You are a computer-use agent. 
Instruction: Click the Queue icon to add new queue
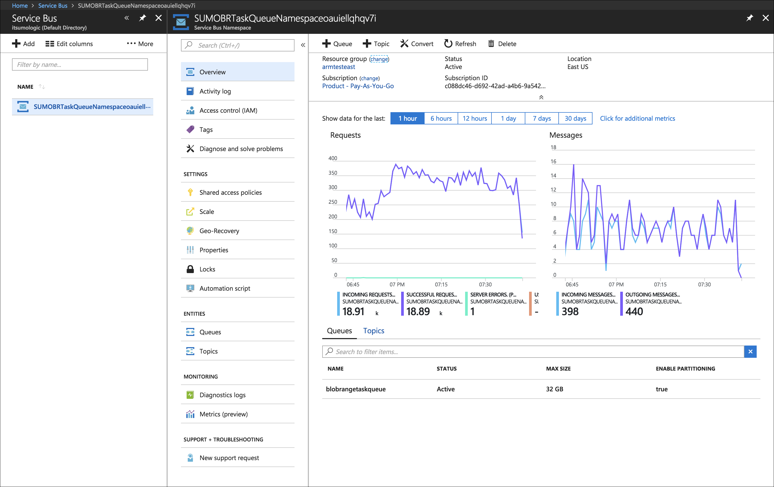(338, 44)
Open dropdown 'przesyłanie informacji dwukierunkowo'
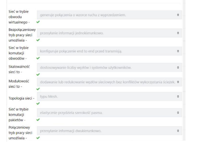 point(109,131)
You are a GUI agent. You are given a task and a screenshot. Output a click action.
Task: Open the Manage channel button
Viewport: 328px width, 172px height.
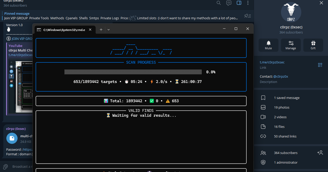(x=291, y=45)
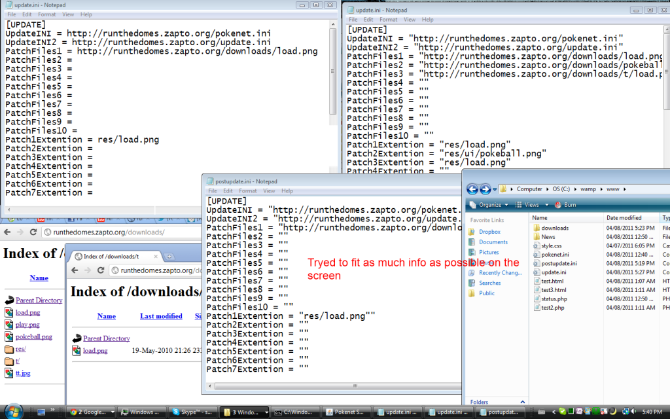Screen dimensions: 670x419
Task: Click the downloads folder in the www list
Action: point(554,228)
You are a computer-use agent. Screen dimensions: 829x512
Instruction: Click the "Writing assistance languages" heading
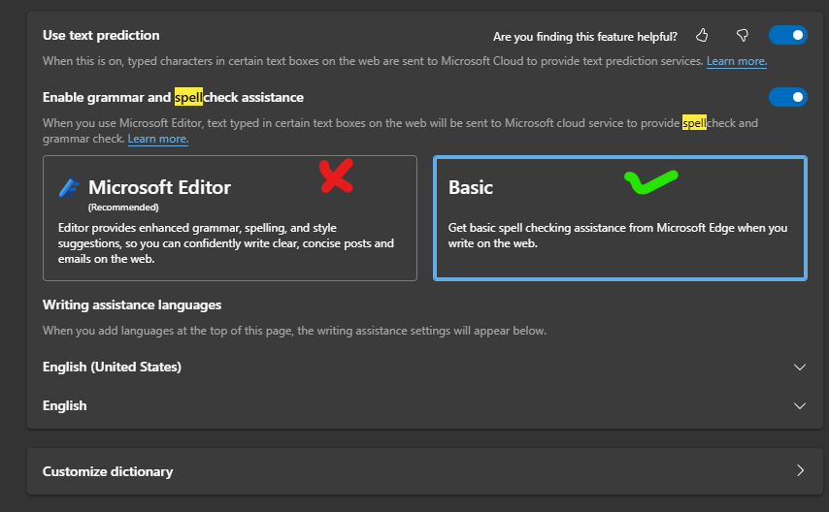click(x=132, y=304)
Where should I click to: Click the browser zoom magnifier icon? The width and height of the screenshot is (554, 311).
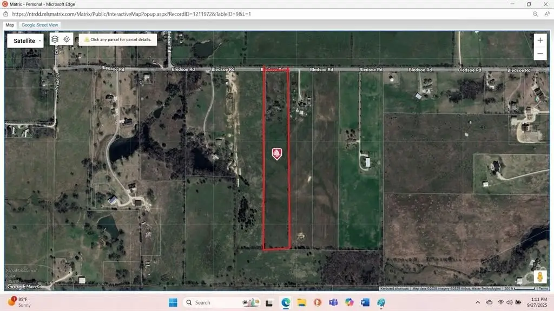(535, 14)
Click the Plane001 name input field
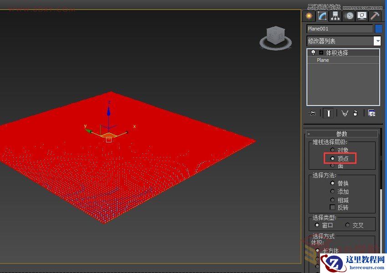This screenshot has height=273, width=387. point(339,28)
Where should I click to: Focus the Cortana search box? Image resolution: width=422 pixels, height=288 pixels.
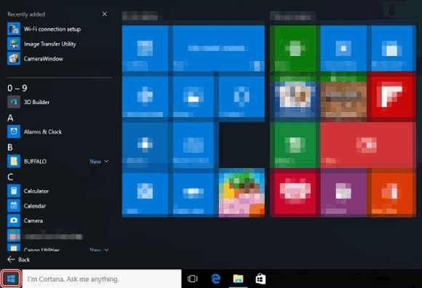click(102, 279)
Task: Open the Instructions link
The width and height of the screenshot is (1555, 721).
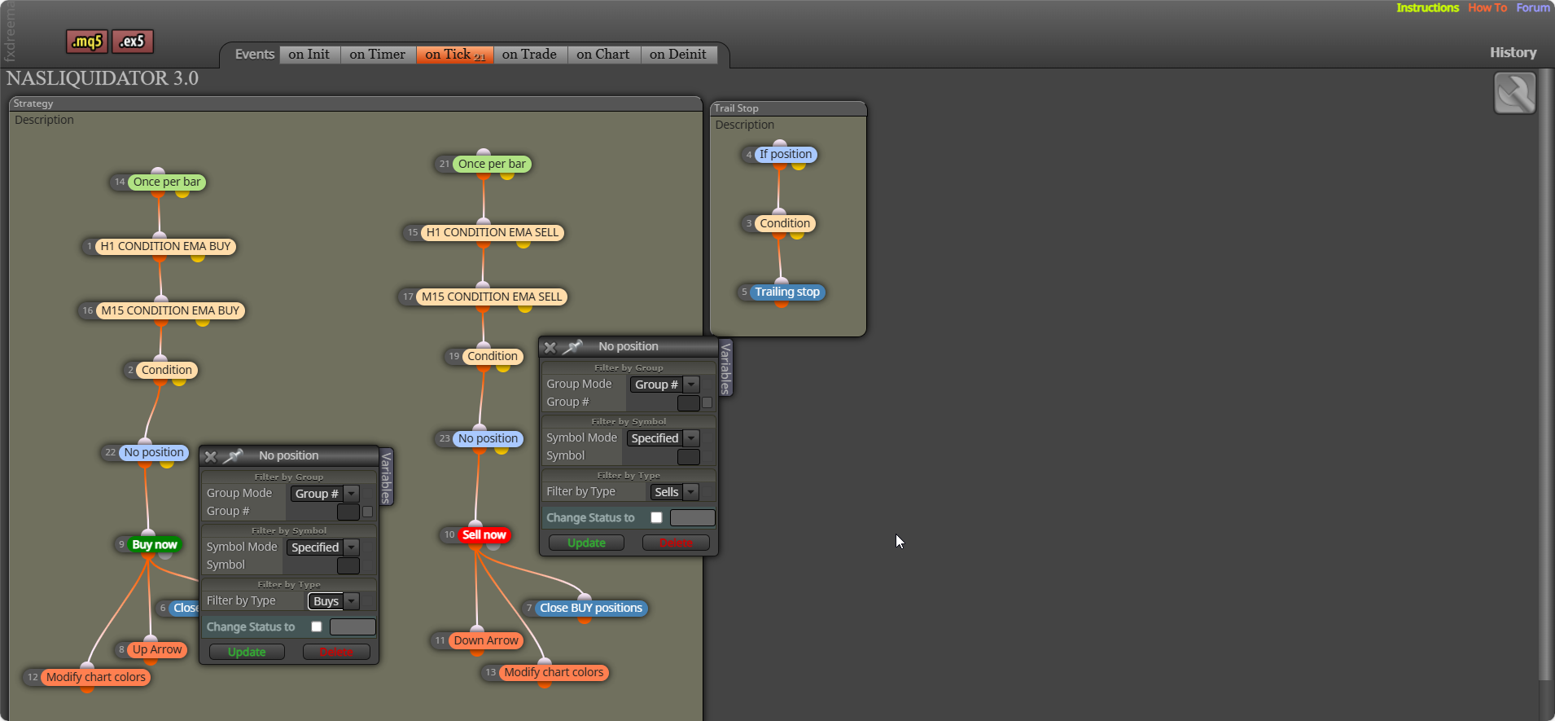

________

EXERCISE GOAL:
If a line of the listing above contains "agent", pick it out and copy it.

ANSWER SECTION:
You are a computer-use agent. 
You are a GUI agent. You are given a task and a screenshot. Output a click action.
You are a computer-use agent. Screen dimensions: 829x512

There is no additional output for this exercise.